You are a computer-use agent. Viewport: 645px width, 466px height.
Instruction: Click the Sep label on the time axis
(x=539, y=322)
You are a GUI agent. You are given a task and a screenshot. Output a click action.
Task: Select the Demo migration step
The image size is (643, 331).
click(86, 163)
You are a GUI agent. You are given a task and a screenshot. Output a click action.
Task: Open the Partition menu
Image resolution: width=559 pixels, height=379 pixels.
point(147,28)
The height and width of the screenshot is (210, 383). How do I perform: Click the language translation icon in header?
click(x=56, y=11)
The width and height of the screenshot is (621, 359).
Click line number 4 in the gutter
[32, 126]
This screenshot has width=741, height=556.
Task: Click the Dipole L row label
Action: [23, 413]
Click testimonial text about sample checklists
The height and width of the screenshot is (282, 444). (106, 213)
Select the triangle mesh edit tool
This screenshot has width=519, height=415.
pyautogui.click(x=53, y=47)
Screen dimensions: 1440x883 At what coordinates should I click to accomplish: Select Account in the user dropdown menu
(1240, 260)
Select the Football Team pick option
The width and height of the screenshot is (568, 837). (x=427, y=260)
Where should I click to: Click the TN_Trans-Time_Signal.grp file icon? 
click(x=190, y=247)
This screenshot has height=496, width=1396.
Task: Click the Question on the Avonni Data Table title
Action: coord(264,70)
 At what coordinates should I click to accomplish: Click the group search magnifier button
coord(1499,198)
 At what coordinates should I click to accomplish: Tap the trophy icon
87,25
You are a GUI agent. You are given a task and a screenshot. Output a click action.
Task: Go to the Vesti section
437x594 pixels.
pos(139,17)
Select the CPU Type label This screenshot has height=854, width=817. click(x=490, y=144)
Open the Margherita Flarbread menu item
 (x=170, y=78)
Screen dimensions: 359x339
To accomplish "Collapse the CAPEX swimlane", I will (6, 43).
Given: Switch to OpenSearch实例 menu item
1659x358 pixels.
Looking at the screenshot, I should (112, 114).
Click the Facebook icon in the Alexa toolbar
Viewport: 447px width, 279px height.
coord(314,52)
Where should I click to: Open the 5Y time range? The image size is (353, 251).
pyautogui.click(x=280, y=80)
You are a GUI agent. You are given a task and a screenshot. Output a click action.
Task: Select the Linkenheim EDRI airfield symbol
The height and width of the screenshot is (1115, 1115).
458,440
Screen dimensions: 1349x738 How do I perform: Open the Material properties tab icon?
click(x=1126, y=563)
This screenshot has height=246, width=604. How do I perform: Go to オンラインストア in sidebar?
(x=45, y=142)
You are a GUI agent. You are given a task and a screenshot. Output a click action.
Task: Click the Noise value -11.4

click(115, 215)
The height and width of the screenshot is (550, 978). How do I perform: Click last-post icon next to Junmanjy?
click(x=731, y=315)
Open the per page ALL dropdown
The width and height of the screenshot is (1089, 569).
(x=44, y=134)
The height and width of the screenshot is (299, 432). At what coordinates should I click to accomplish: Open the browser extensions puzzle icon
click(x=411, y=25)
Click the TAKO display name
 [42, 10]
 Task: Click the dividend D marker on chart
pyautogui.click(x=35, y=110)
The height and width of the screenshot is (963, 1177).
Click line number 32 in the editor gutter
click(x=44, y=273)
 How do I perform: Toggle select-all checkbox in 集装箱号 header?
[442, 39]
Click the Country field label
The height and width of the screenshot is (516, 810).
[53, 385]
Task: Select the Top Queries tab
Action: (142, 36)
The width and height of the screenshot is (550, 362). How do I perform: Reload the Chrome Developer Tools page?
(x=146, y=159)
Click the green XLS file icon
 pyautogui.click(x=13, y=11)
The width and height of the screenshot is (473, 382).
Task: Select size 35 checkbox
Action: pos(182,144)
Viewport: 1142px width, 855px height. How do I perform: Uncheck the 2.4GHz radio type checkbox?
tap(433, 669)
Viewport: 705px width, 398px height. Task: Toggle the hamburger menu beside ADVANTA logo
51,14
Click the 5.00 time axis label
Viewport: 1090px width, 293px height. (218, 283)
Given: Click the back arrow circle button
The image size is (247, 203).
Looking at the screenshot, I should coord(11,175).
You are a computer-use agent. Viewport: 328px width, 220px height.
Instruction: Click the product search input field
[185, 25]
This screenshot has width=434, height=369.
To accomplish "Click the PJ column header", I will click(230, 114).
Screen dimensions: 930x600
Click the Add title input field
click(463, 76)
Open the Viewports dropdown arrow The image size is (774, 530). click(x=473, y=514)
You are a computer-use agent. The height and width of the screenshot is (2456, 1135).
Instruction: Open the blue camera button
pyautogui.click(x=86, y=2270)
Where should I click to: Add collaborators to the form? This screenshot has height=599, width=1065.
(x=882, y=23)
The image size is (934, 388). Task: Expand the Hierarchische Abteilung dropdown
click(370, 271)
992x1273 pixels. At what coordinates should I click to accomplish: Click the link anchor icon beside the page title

--*--

WHAT NEEDS TO BE DONE :: Above are the entries; copy out every line among them that contains the word "arrow".

TASK RESULT ::
Given: Click the back arrow circle button
Open the Viewports dropdown arrow The image size is (774, 530). click(x=473, y=514)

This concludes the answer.